___ Data provided ___
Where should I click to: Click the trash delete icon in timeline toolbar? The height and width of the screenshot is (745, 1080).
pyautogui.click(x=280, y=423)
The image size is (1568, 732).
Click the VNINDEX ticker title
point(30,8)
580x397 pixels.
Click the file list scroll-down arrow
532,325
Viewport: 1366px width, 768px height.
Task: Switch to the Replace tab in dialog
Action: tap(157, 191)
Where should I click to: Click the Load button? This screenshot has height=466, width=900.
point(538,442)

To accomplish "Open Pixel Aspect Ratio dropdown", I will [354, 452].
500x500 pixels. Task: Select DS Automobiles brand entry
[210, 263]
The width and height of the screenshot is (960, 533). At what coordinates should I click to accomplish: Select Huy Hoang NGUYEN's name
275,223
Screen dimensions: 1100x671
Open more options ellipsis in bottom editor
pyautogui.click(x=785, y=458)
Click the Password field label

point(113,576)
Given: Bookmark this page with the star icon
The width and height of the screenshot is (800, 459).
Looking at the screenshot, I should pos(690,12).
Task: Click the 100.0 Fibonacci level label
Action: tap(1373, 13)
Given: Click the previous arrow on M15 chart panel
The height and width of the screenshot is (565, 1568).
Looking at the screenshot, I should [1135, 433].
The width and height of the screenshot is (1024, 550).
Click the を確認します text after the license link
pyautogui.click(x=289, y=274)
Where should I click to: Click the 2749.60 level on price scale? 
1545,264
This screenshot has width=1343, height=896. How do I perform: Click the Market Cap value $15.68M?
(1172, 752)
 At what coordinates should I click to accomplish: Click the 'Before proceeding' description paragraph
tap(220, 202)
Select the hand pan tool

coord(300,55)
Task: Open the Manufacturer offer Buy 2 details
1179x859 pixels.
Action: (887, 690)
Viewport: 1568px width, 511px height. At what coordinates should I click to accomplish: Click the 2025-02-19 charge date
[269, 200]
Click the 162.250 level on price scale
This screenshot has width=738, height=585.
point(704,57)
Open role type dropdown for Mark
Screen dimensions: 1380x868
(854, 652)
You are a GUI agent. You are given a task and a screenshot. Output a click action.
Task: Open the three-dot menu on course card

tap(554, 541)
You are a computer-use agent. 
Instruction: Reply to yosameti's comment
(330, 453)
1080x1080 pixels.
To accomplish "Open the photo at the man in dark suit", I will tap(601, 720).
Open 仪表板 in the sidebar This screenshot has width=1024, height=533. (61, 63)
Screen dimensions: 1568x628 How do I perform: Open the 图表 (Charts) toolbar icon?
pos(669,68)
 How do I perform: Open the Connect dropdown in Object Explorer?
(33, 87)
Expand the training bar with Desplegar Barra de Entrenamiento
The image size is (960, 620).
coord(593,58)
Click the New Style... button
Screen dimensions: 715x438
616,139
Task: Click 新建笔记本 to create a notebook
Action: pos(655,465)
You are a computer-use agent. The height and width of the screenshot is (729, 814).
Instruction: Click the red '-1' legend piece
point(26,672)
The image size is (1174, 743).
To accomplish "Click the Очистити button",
___
• _Instructions to follow_
Note down each line above where the word "will" occurs.

• _Response to the exercise_
To accomplish "Open Pixel Aspect Ratio dropdown", I will [354, 452].
To accomplish "Open the photo at the man in dark suit", I will tap(601, 720).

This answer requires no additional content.